• Kelly M. Hudson

All Hail the Class of 1999!


Cody (Bradley Gregg) is let out of juvie hall to return to his old home and school, Kennedy High. He gets picked up by his younger brother and best friend, a fellow gang member. They’re excited to have Cody back because there’s been trouble with rival gangs, and Cody is just the leader they need to help them deal with the bubbling crisis. Cody, much to their chagrin, has decided to go straight, or as straight as he can. He just wants to go back to school, do his work, and graduate and move on. Besides, if he messes up again, it’s off to prison. Meanwhile, the principle of the school, Dr. Langford (Malcolm McDowell) has enlisted a strange scientist named Dr. Forrest (Stacy Keach) to help out with the discipline problems. Turns out, Dr. Forrest’s solution is to use three former military robots to act as teachers and enforcers (one of them is Pam Grier). Of course things go wrong, and Cody soon finds himself and his gang warring with the cybernetic death machines and trying to save Dr. Langford’s daughter—fellow student and Cody love interest—Christie (Traci Lind). Can the unruly gang defeat the terminator-style teachers and save the girl, or will they die in a rebellious rage?

This movie is absolutely a good time. You can’t take any of it seriously. It opens sort of like Escape From New York and we enter a very comic book world, where youth violence is an epidemic and city schools are on the fringes of falling apart. And then we get an albino, mulleted, milk-swilling version of Stacy Keach come swaggering in saying he’s got killer robots that will get the job done. From there it just gets more cartoonish and bless its little golden heart, this movie never fails to entertain. It’s supposed to be a sequel to the earlier Class of 1984 film, and while they are kissing cousins, this is a whole different ballgame. In that movie, it was teacher vs. gang, with the teacher being the good guy. Now the situation is reversed, and the gangs are the only decent human beings in the picture (besides the other students). Lots of ridiculous action ensues and we even get some stop-motion animation. Pam Grier chews the scenery in all the right ways, Stacy Keach is creepy and weird, and Malcolm McDowell plays a rare straight-man role. You get a flame-throwing fist, a missile-launcher forearm, and a beady-eyed terminator teacher who smokes a pipe and waxes eloquent about discipline. What’s not to love?

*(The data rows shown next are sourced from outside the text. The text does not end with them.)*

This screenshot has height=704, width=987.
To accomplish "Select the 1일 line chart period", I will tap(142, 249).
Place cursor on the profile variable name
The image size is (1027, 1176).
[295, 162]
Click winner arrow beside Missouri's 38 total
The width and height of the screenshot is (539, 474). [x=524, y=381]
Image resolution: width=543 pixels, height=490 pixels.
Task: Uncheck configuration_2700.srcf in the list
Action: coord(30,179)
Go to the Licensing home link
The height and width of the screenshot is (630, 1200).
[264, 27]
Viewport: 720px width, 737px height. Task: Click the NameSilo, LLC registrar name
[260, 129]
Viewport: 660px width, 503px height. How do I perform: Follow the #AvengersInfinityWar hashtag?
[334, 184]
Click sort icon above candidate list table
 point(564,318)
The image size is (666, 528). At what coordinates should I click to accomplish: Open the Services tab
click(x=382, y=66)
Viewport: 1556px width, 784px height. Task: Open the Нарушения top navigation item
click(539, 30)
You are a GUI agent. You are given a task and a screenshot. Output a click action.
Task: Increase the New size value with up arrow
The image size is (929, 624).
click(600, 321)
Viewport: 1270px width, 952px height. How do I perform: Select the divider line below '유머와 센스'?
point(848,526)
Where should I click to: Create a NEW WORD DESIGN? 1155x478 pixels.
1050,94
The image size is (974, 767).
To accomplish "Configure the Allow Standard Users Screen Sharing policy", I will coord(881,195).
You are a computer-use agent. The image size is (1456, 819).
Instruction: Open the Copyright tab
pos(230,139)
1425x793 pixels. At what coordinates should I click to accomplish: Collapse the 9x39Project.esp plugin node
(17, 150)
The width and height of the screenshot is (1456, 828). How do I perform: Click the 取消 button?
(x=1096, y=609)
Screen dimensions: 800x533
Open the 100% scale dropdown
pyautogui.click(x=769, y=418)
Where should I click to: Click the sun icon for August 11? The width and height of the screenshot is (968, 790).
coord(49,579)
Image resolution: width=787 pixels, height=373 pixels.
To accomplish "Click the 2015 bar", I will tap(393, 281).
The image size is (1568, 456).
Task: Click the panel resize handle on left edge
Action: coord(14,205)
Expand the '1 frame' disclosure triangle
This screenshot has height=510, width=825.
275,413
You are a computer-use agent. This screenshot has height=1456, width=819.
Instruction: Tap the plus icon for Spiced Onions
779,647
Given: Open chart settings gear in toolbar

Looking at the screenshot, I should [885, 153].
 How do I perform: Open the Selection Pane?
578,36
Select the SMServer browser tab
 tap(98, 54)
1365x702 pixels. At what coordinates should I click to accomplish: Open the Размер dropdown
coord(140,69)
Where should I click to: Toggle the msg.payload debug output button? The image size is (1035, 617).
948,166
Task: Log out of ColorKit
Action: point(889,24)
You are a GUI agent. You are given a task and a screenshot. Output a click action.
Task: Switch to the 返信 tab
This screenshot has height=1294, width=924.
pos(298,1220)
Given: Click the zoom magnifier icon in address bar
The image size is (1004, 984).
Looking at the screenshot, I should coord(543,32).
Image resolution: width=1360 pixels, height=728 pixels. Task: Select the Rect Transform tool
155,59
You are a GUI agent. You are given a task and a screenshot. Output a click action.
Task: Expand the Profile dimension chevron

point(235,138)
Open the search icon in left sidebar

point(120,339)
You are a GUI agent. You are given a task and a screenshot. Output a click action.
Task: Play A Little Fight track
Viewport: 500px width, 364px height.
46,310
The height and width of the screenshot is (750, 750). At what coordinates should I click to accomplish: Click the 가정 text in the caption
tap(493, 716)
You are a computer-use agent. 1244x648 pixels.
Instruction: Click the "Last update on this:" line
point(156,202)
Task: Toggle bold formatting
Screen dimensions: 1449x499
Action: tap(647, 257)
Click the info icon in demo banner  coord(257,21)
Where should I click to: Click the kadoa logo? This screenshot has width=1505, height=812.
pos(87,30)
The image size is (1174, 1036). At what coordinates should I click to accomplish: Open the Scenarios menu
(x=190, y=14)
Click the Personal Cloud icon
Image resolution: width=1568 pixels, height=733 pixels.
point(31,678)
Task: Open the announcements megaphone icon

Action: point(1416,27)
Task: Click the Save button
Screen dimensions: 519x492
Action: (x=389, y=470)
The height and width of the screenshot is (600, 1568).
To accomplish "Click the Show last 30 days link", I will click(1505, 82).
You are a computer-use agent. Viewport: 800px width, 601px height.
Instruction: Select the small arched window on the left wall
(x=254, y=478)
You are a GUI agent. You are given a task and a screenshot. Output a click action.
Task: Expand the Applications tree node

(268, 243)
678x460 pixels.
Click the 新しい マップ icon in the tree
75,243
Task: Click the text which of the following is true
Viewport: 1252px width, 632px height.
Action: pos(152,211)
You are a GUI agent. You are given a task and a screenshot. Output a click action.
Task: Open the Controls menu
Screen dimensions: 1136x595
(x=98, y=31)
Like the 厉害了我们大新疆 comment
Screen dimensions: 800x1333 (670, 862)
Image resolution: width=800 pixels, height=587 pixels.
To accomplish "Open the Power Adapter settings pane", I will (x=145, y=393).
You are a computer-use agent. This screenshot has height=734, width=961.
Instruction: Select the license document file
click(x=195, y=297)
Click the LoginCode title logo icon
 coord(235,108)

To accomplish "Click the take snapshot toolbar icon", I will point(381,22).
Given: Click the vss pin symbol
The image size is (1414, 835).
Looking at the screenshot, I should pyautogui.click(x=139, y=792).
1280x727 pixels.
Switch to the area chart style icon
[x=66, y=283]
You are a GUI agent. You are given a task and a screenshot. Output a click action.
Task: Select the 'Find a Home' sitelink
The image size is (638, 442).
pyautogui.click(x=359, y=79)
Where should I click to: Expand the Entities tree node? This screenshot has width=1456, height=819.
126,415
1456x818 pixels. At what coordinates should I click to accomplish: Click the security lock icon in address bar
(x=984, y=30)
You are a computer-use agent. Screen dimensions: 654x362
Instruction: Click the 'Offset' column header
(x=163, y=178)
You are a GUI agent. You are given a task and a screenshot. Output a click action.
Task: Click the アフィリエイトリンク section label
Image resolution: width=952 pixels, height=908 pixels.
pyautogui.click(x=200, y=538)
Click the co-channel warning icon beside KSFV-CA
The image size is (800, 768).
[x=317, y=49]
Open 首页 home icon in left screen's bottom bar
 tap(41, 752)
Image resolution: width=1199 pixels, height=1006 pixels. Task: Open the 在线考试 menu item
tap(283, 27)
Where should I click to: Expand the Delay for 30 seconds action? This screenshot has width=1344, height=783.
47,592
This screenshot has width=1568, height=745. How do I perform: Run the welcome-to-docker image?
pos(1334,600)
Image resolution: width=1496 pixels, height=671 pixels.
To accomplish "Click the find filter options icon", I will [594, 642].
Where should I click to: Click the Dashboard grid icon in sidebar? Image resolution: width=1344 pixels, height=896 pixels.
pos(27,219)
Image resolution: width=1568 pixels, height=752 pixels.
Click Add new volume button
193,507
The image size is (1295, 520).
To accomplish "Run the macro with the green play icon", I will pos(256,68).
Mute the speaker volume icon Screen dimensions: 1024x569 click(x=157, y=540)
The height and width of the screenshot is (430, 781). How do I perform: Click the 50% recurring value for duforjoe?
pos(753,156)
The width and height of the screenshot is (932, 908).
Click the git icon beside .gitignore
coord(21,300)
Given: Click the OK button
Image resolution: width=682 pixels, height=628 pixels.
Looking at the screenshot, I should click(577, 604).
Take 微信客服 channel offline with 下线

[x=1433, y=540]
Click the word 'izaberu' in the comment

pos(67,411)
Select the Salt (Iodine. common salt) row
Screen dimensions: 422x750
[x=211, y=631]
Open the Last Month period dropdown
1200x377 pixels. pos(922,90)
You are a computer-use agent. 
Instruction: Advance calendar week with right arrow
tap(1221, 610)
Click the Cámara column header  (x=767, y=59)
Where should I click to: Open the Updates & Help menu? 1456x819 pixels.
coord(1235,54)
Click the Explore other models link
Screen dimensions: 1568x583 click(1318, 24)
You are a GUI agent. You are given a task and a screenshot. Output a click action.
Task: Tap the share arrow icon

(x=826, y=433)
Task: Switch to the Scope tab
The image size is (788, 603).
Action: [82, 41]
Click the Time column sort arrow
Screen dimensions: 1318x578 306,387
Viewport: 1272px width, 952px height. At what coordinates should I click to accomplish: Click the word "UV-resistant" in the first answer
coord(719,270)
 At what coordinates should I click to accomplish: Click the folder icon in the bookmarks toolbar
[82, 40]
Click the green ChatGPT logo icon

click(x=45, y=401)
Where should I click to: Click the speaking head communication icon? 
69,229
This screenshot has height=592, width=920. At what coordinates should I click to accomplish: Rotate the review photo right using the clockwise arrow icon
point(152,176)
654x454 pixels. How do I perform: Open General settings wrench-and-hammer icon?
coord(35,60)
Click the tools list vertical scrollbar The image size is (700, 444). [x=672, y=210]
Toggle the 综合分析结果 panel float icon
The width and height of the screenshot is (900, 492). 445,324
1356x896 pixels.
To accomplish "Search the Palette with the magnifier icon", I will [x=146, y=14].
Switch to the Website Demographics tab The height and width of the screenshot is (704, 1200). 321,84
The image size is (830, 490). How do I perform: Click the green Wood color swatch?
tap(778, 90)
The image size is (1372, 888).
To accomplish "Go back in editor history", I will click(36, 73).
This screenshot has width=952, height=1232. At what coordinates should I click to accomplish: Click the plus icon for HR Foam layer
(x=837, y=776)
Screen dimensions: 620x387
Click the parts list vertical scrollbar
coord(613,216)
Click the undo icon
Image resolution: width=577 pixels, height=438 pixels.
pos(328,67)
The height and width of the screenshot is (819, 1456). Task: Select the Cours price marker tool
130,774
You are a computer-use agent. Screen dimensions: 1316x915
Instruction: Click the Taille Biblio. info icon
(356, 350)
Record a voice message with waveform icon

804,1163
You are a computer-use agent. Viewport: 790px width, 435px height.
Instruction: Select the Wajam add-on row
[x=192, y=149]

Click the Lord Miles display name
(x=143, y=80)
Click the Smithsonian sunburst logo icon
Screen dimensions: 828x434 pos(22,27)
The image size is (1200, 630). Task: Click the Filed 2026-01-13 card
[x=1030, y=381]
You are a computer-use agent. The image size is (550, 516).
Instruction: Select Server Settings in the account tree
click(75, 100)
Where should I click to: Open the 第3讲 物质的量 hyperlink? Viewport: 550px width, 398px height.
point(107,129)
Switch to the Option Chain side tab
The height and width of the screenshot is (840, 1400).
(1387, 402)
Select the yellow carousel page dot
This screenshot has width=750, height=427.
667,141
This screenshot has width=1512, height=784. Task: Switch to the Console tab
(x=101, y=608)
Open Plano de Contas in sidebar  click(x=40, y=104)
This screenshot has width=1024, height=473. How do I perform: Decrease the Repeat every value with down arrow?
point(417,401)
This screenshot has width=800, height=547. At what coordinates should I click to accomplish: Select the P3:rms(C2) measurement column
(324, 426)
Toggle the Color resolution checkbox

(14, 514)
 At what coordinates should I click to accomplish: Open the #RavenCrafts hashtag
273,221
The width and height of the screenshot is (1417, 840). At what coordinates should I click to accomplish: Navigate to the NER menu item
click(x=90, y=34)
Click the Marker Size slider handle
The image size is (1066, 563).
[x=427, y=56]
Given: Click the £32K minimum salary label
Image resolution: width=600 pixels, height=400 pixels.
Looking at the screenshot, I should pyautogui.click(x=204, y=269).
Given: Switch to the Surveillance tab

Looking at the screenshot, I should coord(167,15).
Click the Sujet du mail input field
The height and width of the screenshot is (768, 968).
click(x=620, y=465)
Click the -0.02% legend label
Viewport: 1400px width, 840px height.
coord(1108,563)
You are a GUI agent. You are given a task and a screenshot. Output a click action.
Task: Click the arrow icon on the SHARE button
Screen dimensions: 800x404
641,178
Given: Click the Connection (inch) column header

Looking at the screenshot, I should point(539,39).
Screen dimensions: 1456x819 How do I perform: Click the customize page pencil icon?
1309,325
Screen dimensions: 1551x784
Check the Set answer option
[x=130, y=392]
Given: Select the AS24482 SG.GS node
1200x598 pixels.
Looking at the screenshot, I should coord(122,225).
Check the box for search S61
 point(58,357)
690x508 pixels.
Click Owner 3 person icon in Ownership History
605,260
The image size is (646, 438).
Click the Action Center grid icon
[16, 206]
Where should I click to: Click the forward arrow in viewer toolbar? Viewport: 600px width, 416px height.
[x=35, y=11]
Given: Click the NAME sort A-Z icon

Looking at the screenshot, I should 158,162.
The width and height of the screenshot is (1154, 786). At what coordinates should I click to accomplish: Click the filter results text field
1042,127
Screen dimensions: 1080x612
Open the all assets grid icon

Class of 1999 is a hoot. Go in with your mind turned off and your popcorn hot and buttery, and you’re going to have yourself a blast. Sure, there’s some social commentary going on, and yeah, you really do get to know and care for the characters, but this isn’t Amadeus. This is wild and wooly exploitation at its finest, made at the cusp-end of the truly strangest independent era of genre filmmaking. Thank you, Mark Lester, for making a bang-up flick.